Deze tegenwerpingen hadden we niet gehad, als we onze lezers succesvol hadden weten duidelijk te maken, en hen hadden weten te overtuigen, van wat we eerder stelden. Maar, met het risico om in de herhaling te vallen, kunnen we net zo goed antwoord geven op deze vragen.

Wij stoten continu op de foute aanname dat de regering een nieuwe kracht is die van het ene op het andere moment daar was en iets toevoegt aan het vermogen van de mensen van waaruit deze is opgemaakt, en van diegene die zich daaraan ondergeschikt maken. Dit terwijl, in tegendeel, alles door individuele mensen wordt gedaan. De regering als zodanig voegt aan deze kracht niets anders toe dan het streven om alles in het voordeel van een of andere partij of klasse te monopoliseren, en elk initiatief dat buiten haar kring opkomt de kop in te drukken.

Autoriteit of de regering opheffen betekent niet dat de individuele en collectieve krachten die in de maatschappij werken teniet worden gedaan, noch de invloed die de ene mens op de andere uitoefent. Dat zou de mensheid reduceren tot een optelsom van losse en onwerkzame atomen, wat onmogelijk is, en als het al mogelijk was, de vernietiging van de samenleving zou betekenen; de doodsteek voor de mensheid. Het gezag opheffen wil zoveel zeggen als de vernietiging van het monopolie op geweld en invloed. Het betekent het opheffen van de situatie waarin de maatschappelijke krachten — dat wil zeggen de collectieve inspanningen van de gehele samenleving — tot een instrument wordt gemaakt van de gedachten, de wil, en de belangen van een kleine groep individuen. Deze onderdrukken, door middel van het aanwenden dezer gemeenschappelijke kracht, de vrijheid van alle anderen in het belang van hun eigen ideeën. Met andere woorden, het betekent het vernietigen van een organisatiemethode waarbij de toekomst in dienst wordt gesteld van de ene revolutie of de andere, waarbij deze revolutie ten bate komt aan de overwinnaars van dat moment.

Michael Bakoenin stelde in zijn in 1872 gepubliceerde artikel [Over het programma van het Bondgenootschap], dat de belangrijkste inspanningen van de Internationale het propageren van ideeën en de organisatie van spontane actie door diens leden in relatie tot de massa’s waren. Hij voegde hieraan toe:

“Aan diegene die moge proberen te doen alsof de georganiseerde actie een aanval is op de vrijheid van de massa’s, of een poging om een nieuwe autoritaire macht te installeren, antwoorden wij dat hij een sofist en een dwaas is. Nog erger zijn diegenen die de natuurlijke en sociale wet van de menselijke solidariteit negeren tot het punt dat een absolute individuele onafhankelijkheid ten opzichte van de massa’s mogelijk zou zijn, of op zijn minst wenselijk. Dit wensen zou betekenen dat men verlangt dat de samenleving vernietigd wordt; want het sociale leven is niets meer dan deze wederzijdse en aanhoudende afhankelijkheid tussen individuen en de massa’s.

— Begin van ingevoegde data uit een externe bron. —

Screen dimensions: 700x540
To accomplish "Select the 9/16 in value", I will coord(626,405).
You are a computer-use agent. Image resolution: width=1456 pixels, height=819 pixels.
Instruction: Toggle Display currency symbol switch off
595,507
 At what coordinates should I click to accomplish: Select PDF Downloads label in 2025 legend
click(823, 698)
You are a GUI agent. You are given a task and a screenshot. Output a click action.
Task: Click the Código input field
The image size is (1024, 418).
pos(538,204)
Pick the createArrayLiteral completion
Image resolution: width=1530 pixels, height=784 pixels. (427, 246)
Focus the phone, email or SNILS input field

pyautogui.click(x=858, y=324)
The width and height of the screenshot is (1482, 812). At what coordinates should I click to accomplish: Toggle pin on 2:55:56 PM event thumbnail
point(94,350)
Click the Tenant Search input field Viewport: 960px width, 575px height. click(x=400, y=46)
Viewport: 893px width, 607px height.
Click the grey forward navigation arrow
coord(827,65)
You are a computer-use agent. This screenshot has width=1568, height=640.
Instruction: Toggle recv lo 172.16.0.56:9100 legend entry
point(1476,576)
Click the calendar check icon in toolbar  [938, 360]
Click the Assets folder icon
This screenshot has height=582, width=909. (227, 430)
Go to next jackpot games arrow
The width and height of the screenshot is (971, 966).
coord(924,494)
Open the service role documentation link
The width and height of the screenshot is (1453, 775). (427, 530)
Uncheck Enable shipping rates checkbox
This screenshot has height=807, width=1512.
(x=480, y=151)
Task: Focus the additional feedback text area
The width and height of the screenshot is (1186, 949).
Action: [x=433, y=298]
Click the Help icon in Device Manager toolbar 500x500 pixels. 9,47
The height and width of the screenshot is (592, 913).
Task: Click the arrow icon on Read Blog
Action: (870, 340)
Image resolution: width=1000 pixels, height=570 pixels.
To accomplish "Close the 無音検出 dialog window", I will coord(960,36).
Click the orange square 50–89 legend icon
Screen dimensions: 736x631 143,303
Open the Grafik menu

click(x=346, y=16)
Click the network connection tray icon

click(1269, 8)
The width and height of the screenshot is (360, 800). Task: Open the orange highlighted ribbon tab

Alle individuen, zelfs de meest begaafden en sterksten, bovenal de begaafden en sterken, zijn op elk moment van hun leven tegelijkertijd producent en product. Gelijkwaardige vrijheid voor elk individu is niet anders dan het resultaat en wordt continu gereproduceerd uit de massa aan materiaal, kennis, en morele invloed die constant door de individuen om hem heen, op hem worden uitgeoefend. Door de samenleving waarin hij geboren is, zich binnen ontwikkelt, en sterft. Deze invloed willen ontsnappen in de naam van een transcendente, goddelijke vrijheid, is absoluut egoïstisch en vol van eigenbelang. Dat is de neiging om het bestaan ongedaan te maken. Jezelf aan de invloed van anderen te onttrekken, zou betekenen je te onttrekken aan elke sociale interactie en werkelijk je te onthouden van enige expressie van je gedachten en gevoelens. Je zou simpelweg betekenisloos worden. Deze vorm van onafhankelijkheid en individuele vrijheid, die door idealisten en metafysici zo geprezen wordt, is daarom in feite niets.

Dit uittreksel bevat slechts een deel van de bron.